Fisetin and MTT were purchased from Sigma (St. Louis, MO, USA). RPMI-1640 and fetal bovine serum (FBS) were purchased from Gibco Life Technology (Carlsbad, CA, USA). E-cadherin, vimentin, Twist and the β-actin antibodies were purchased from Santa Cruz Biotechnology, Inc. (Santa Cruz, CA, USA). Horseradish peroxidase (HRP)-conjugated, rhodamine isothiocyanate (RITC)-conjugated or fluorescein isothiocyanate (FITC)-conjugated secondary antibodies were purchased from Bioworld Technology, Inc. (St. Louis Park, MN, USA). Matrigel and 8 μm pore-sized polycarbonate membranes were purchased from BD Biosciences (Franklin Lakes, NJ, USA). Other reagents were produced in China and purchased from local suppliers. Stock solution of fisetin was made to a concentration of 100 mM in DMSO. The final concentration of DMSO for all treatments was 0.3%.

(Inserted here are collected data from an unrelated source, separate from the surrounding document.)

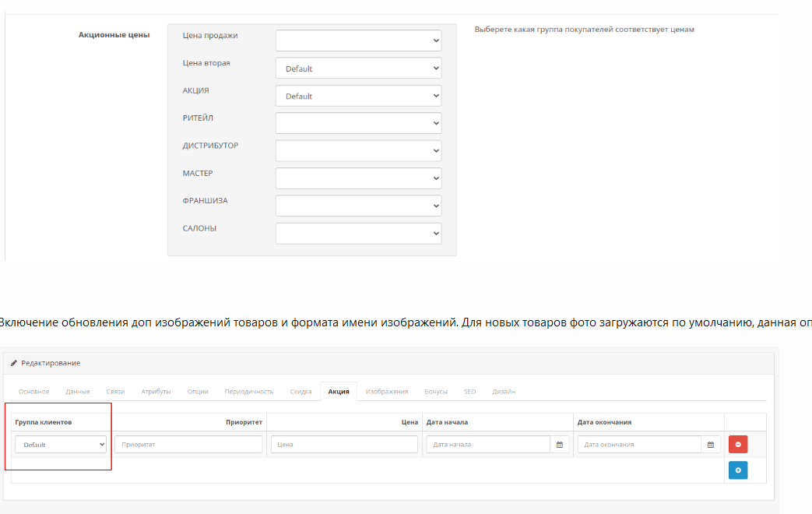This screenshot has height=514, width=812.
Task: Open calendar picker for start date
Action: 559,445
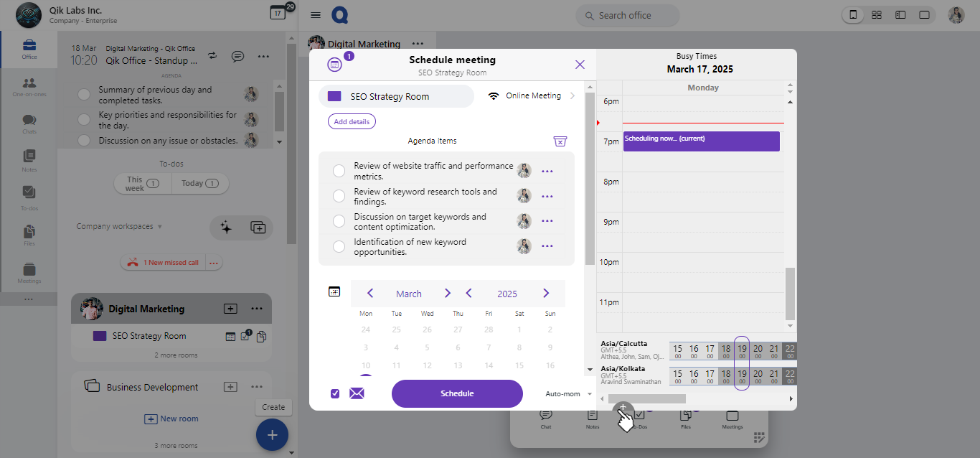The image size is (980, 458).
Task: Click the blue Create plus button
Action: click(x=272, y=434)
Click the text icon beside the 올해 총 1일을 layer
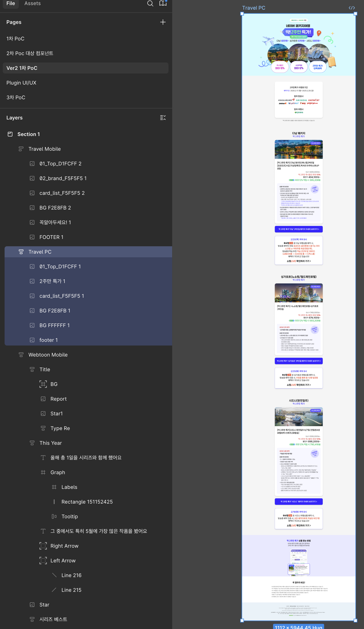The image size is (364, 629). [x=43, y=458]
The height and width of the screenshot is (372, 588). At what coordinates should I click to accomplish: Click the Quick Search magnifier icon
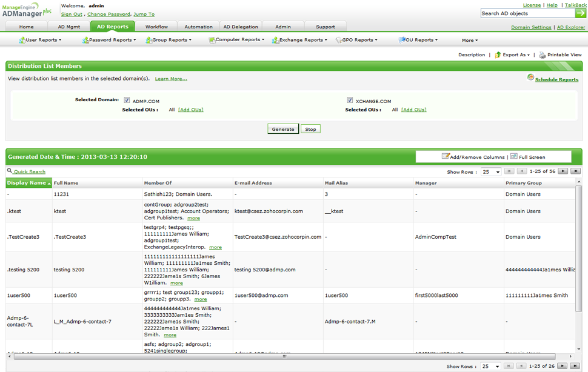tap(10, 170)
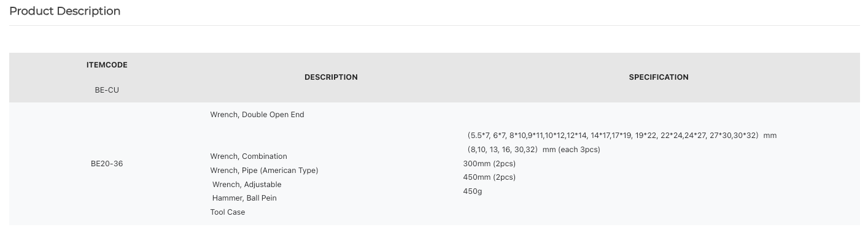The image size is (868, 238).
Task: Click the Tool Case entry
Action: pyautogui.click(x=228, y=212)
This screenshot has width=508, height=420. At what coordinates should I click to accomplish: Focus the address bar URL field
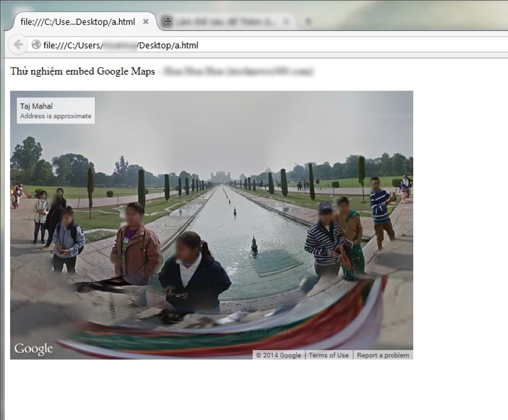pyautogui.click(x=254, y=45)
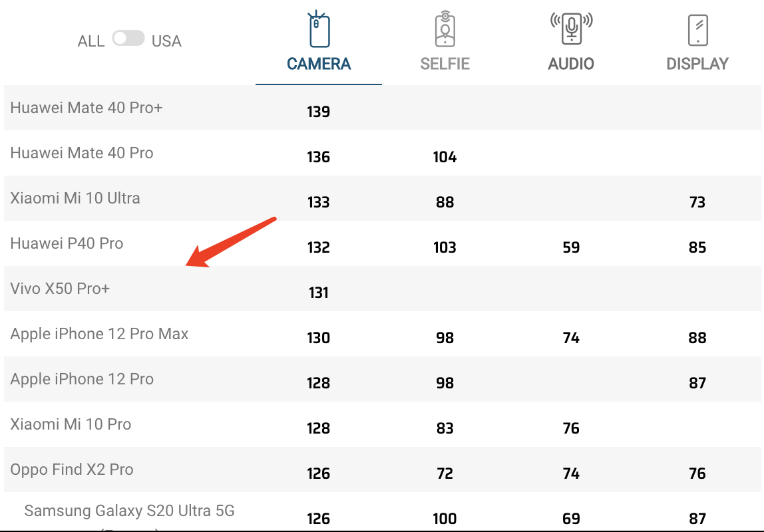Click the Selfie camera icon
This screenshot has height=532, width=764.
[445, 29]
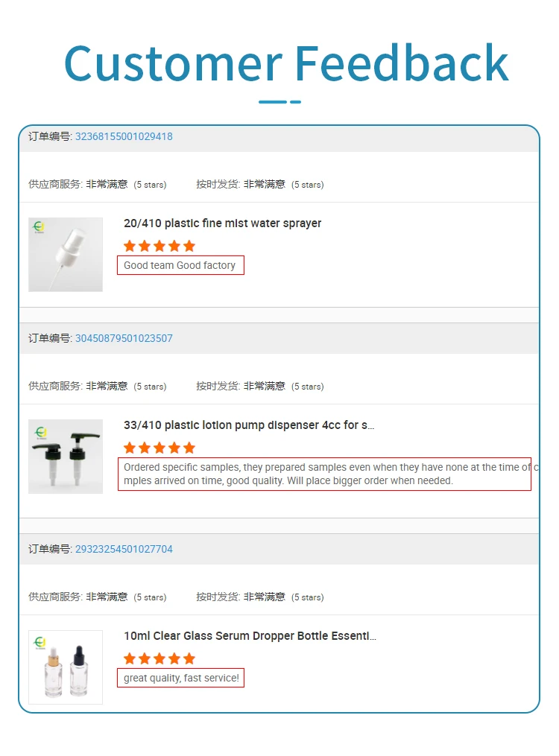Click the star rating under serum dropper bottle

point(160,659)
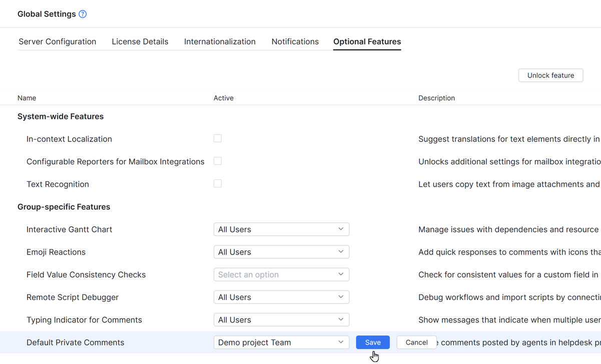Change the Default Private Comments group selection
The image size is (601, 364).
click(x=281, y=342)
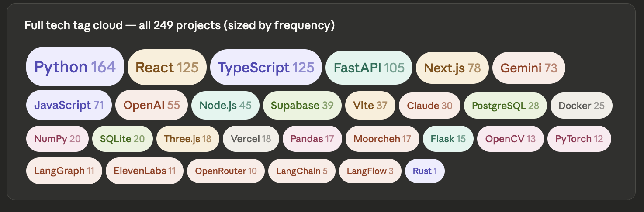Click the Rust 1 tag pill
The height and width of the screenshot is (212, 644).
pos(425,171)
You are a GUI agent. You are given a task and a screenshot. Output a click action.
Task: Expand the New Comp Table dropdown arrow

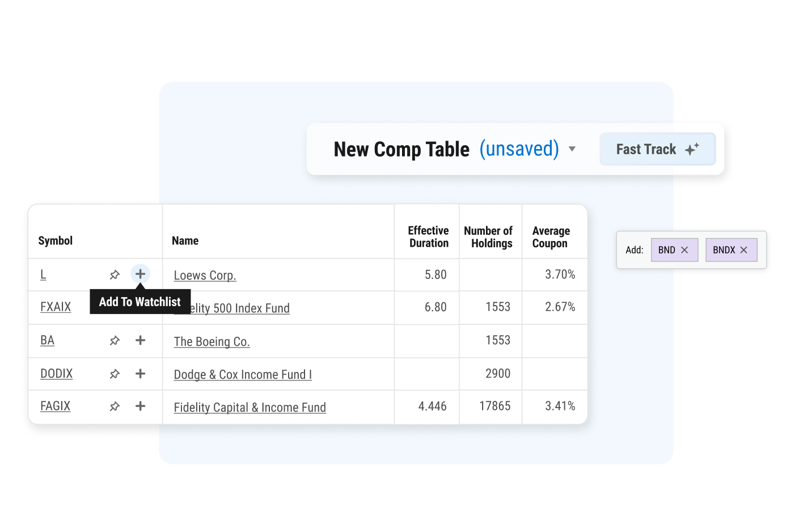(572, 149)
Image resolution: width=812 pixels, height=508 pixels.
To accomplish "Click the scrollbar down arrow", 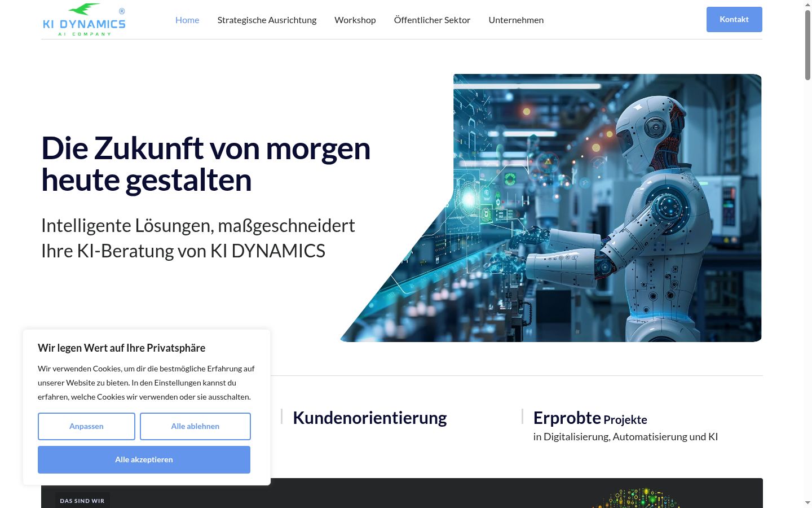I will [807, 503].
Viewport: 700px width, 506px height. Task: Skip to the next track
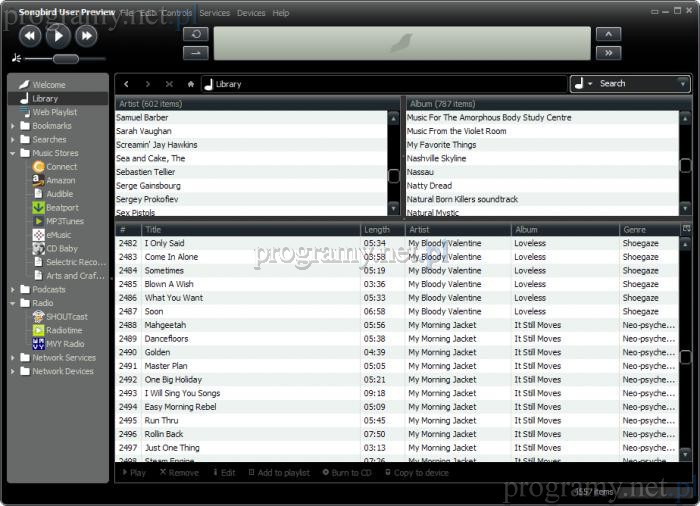[x=87, y=36]
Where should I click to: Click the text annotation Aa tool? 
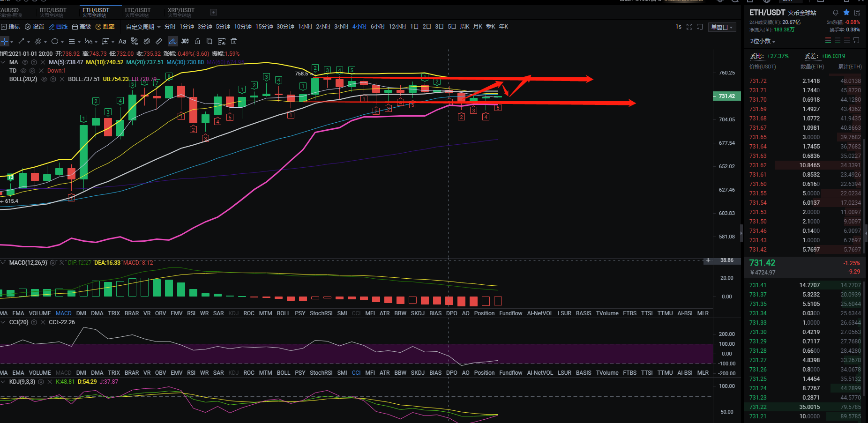[x=122, y=41]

The NPC cell line, CNE1 (well-differentiated), was obtained from the Institute of Virology, Chinese Academy of Preventive Medicine (Beijing, China). CNE1-LMP1 cells were derived from CNE1 cells transfected with EBV. LMP-1 eukaryotic expression plasmid PAT-LMP1, was established in the Department of Pathology, Guangdong Medical College (Zhanjiang, China). CNE1 cells were maintained in RPMI-1640 supplemented with 10% FBS and penicillin (100 U/ml) and streptomycin (10 μg/ml). CNE1-LMP1 cells were cultured in a similar medium containing 0.5 μg/ml puromycin. Cells were grown at 37°C in a humidified atmosphere of 5% CO₂ and 95% air.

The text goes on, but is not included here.